Spilling the Beans


Sobriety just got a new home on the Sunset Strip--and a long-awaited one at that. The spot is called Coffee House, and it’s a picture of java perfection.

Before there was Dublin’s Irish Whisky Pub, Miyagi’s and Bar Marmont, promoter Brent Bolthouse conceived of a 24-hour coffee house in the heart of the Strip. He found the location--an antiquated two-story house across the street from the Chateau Marmont. And--get this--it came with a 24-car parking lot.

Trouble was . . . well, everything. Those who have never had the displeasure of creating a business on one of the most valuable stretches of commercial property in the world can’t imagine the pitfalls. Bolthouse, who began his quest in 1995, nearly lost everything. The young entrepreneur, who created the Opium Den (though he had a nasty split with his partners last year), finally got Coffee House open three weeks ago.

Yet the place feels as if it has existed for years. Perhaps it did, in some kind of fantasy land where you could drive up Sunset Boulevard on a lazy afternoon, spot a sign that simply reads, “Coffee House,” and pull into a free parking lot. Then you pick up your favorite magazine from the Swing Brothers Newsstand, located on the same property, and find a shady spot under a tree and lounge away the afternoon in this setting that’s a cross between a French country restaurant and an English cottage.


This slice of paradise is exactly what Bolthouse and his partners--Christian Slater, Counting Crows front man Adam Duritz, mega-hairstylist Jonathan Antin and rock manager Andy Gould among them--have given us. It’s this casual atmosphere that undoubtedly draws actors Balthazar Getty, Toby Maguire and Leo (that’s right, DiCap’s there every day. And hey, paparazzi, why don’t you undo that pact with Satan and leave him alone for awhile?).

In its short life span, Coffee House already functions as a cozy meeting place for both night and day crowds. No matter that there’s no alcohol served in this genteel environment, Bolthouse can’t help but bring a rock ‘n’ roll vibe with him. First, the servers are hot Hollywood chicas (but of course), and the music playing throughout the venue comes from an array of 100 CDs, randomly selecting songs by such artists as Porno for Pyros, Van Morrison, Smashing Pumpkins and Led Zeppelin. Late at night, some of the city’s hottest club DJs come by for a little bit of fun, setting up their gear to spin an after-hours set.

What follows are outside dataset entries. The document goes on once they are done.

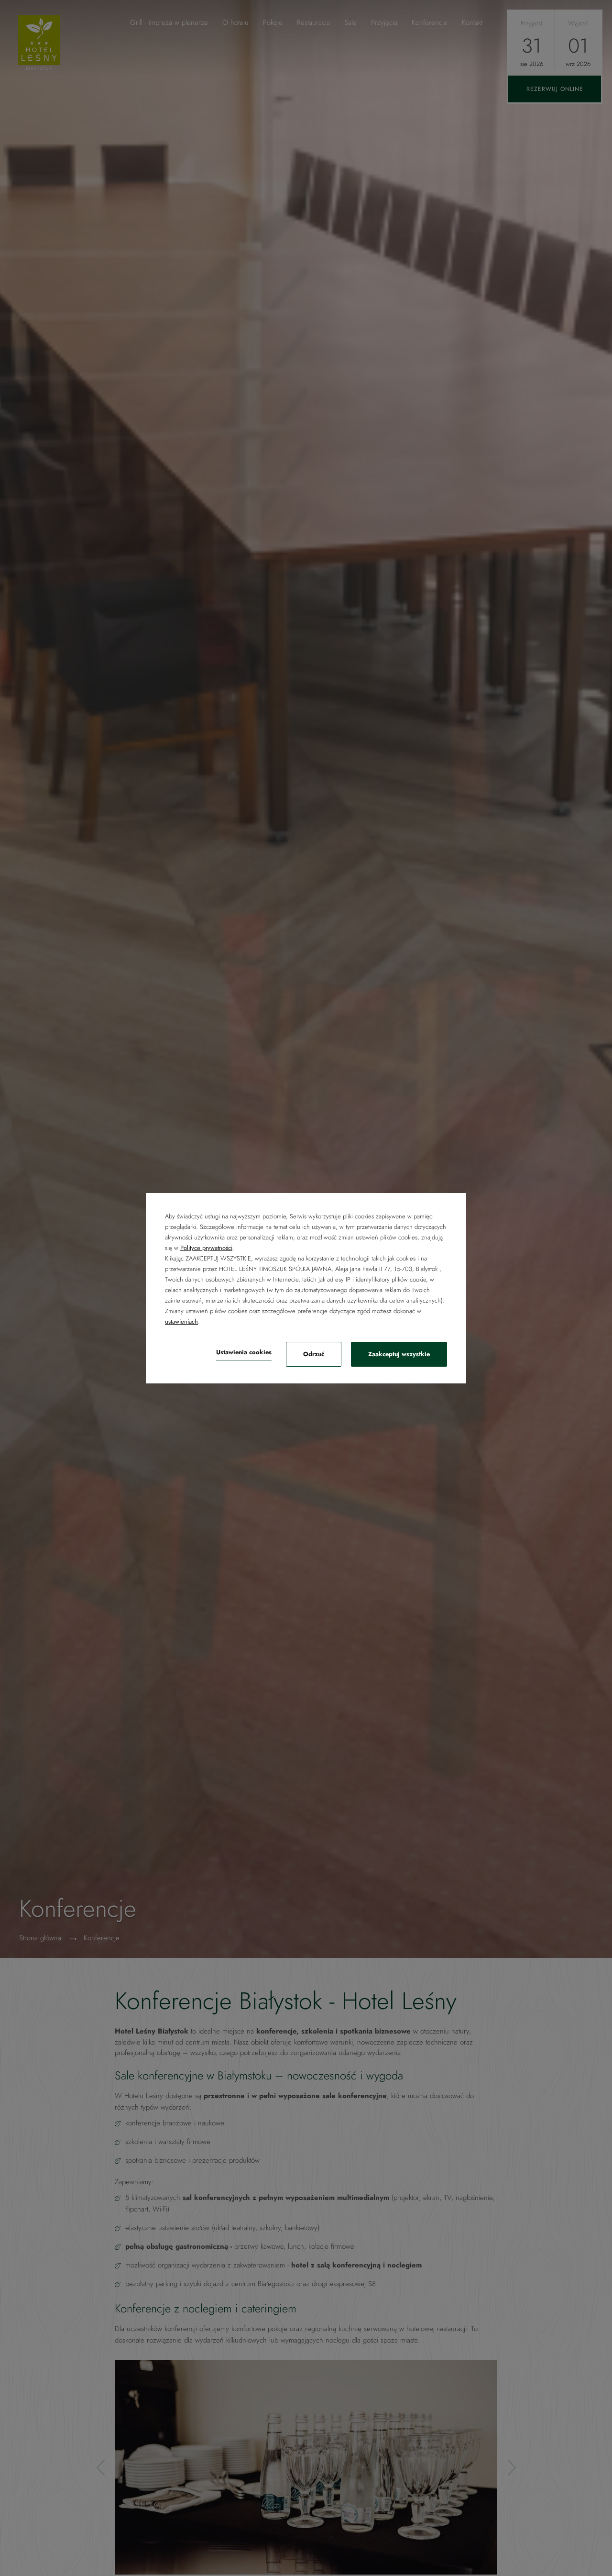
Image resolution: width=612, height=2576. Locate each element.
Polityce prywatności (206, 1247)
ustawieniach (181, 1321)
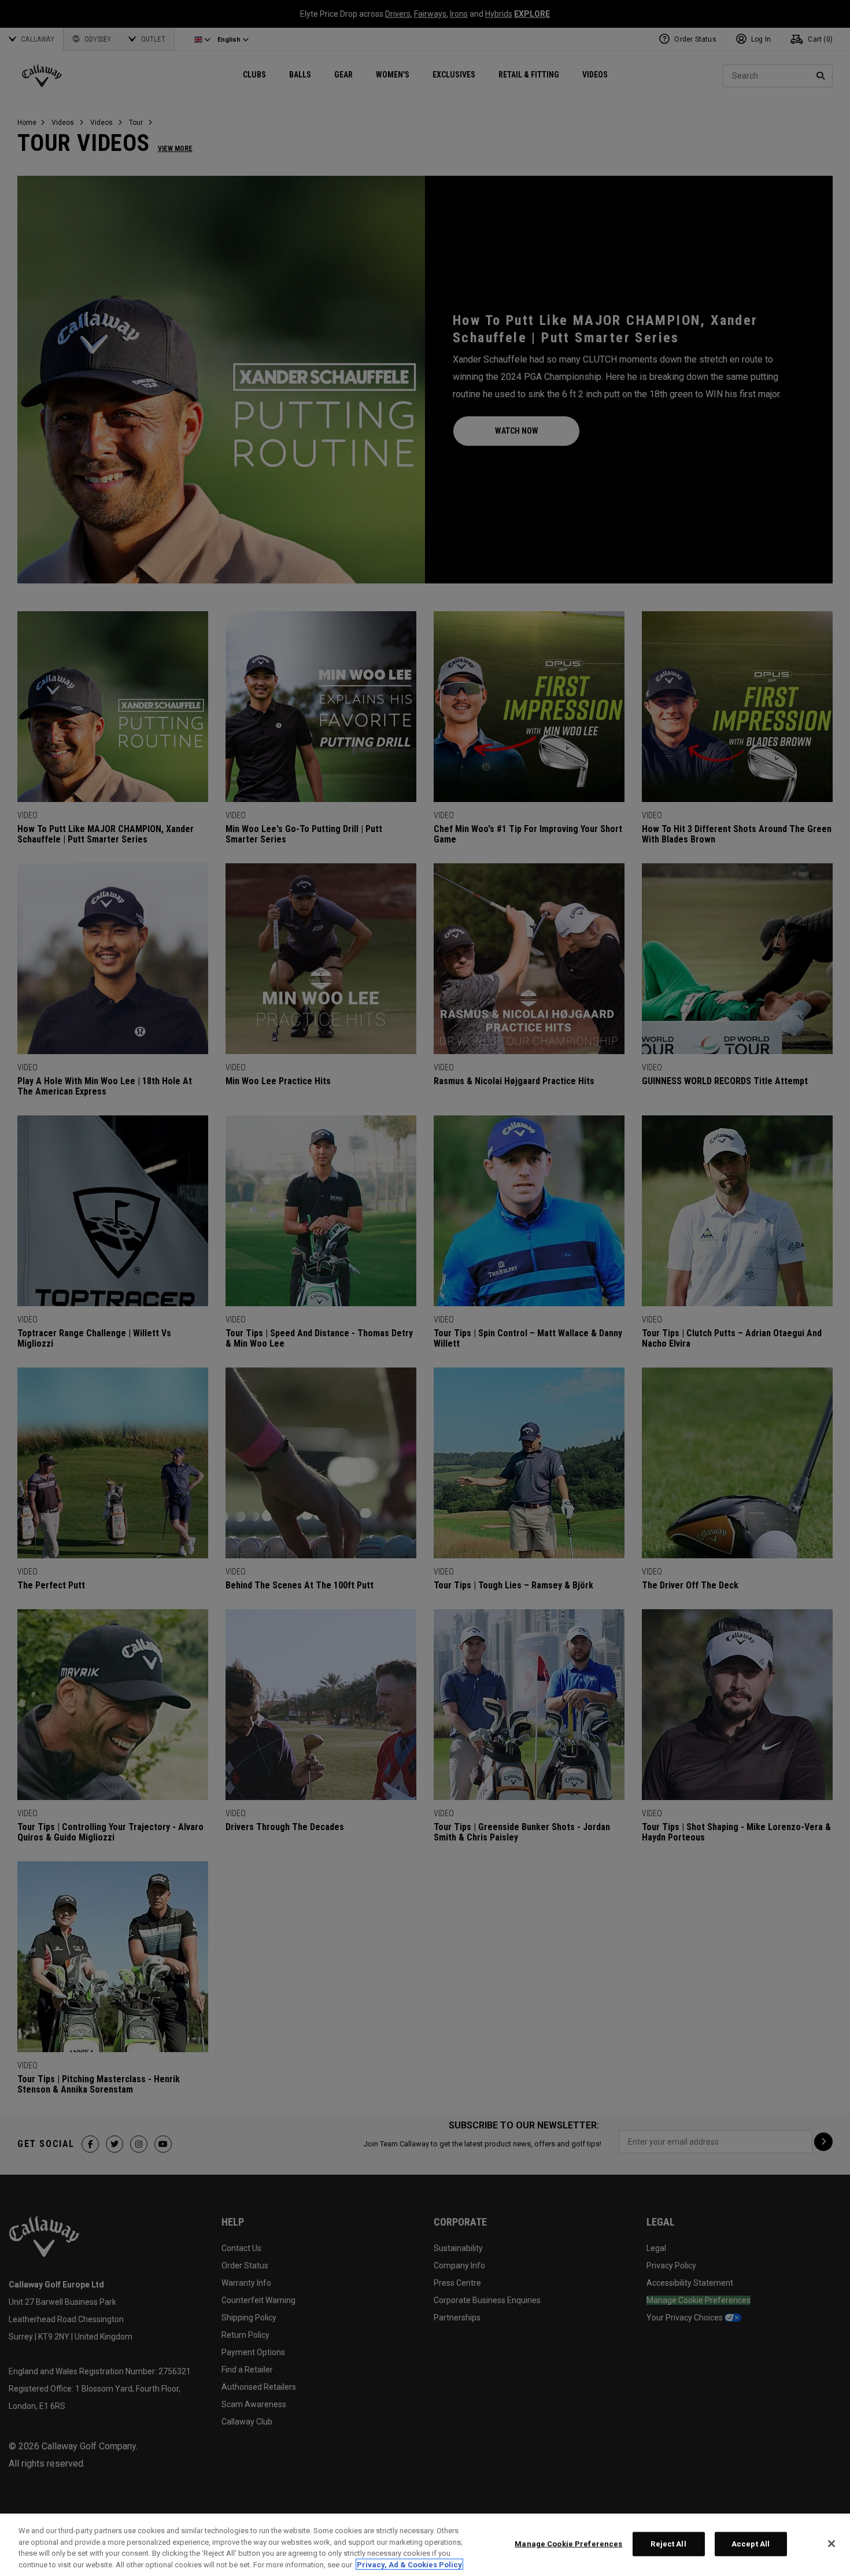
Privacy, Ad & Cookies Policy (409, 2564)
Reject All (668, 2544)
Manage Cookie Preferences (568, 2544)
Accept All (750, 2544)
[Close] (831, 2543)
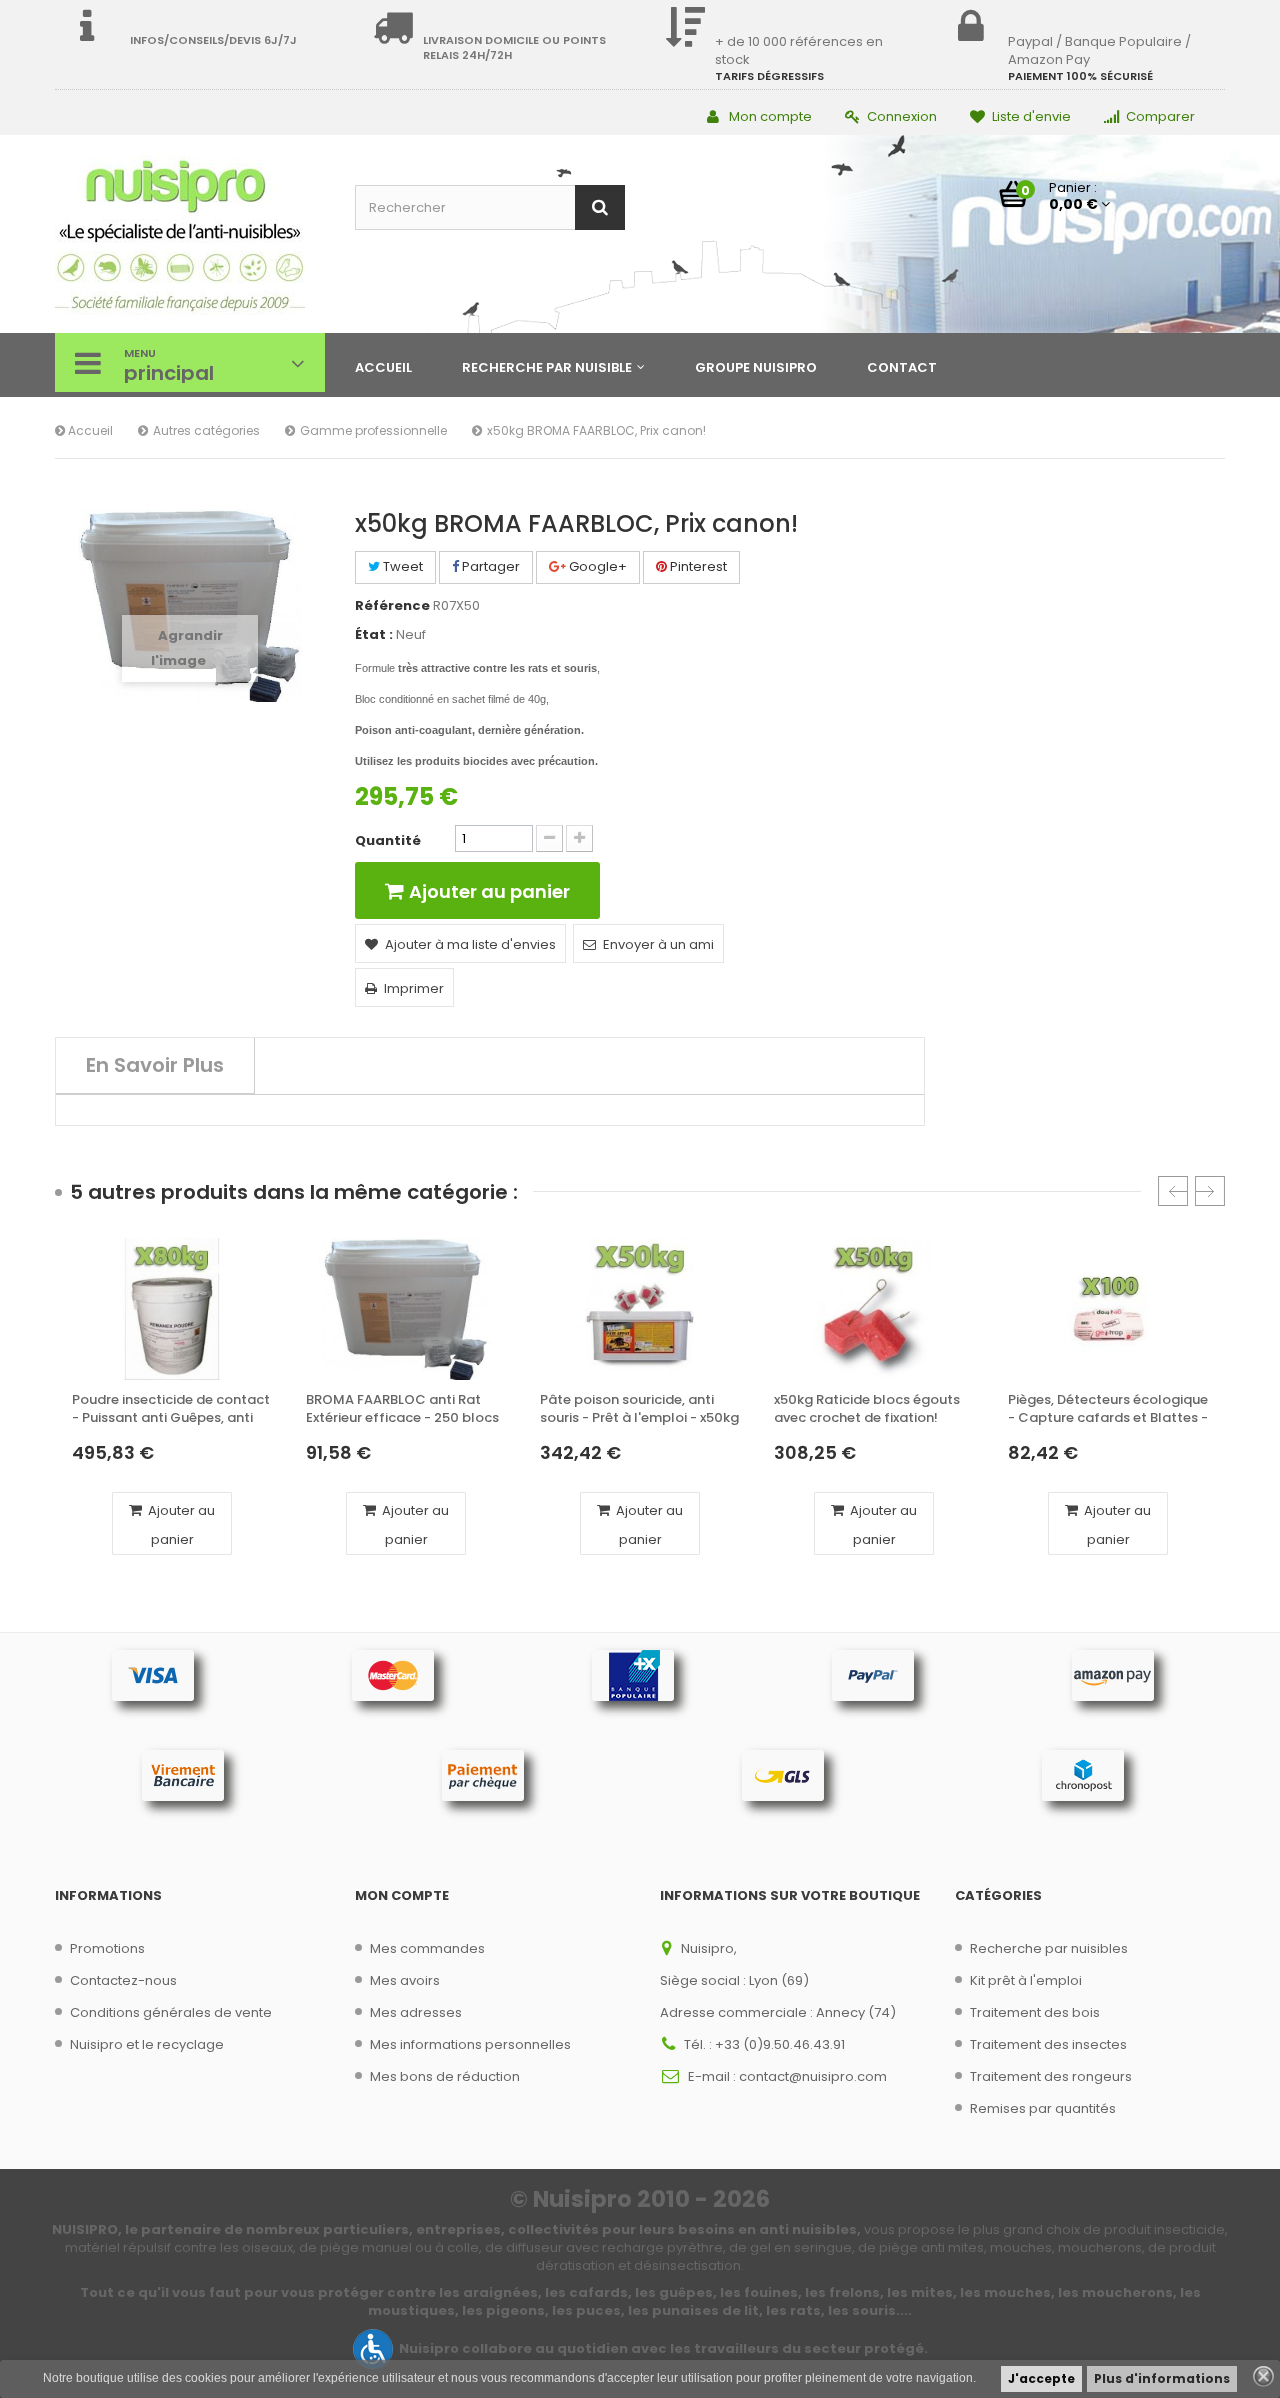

The feeling of the place is warm and friendly, with the outdoor patio fenced off by tree branches and offering a lovely view of the Chateau. Inside, the space is separated into four distinct dining areas. A main dining room, a sofa-flanked fireplace, another couch-filled area where you order your food and coffee (attention, addicts: They’re serving San Francisco-based Graffeo’s oompah-oomphy blend) and a VIP room that functions as a celebrity retreat, but where there can also be private parties.

The menu, created by the Standard’s head chef Tommy Rivera, includes healthy fare like ahi tuna sandwiches and turkey burgers available for order at the counter. (At writing, the full menu was only offered from noon to 4 p.m. but beginning this weekend, there’s supposed to be food served round the clock.)

In its zen-like simplicity, Coffee House offers an ideal retreat from the Strip’s surrounding chaos. Just don’t be the last on the bus to check it out. Any second now, it’ll be one of the Strip’s main attractions.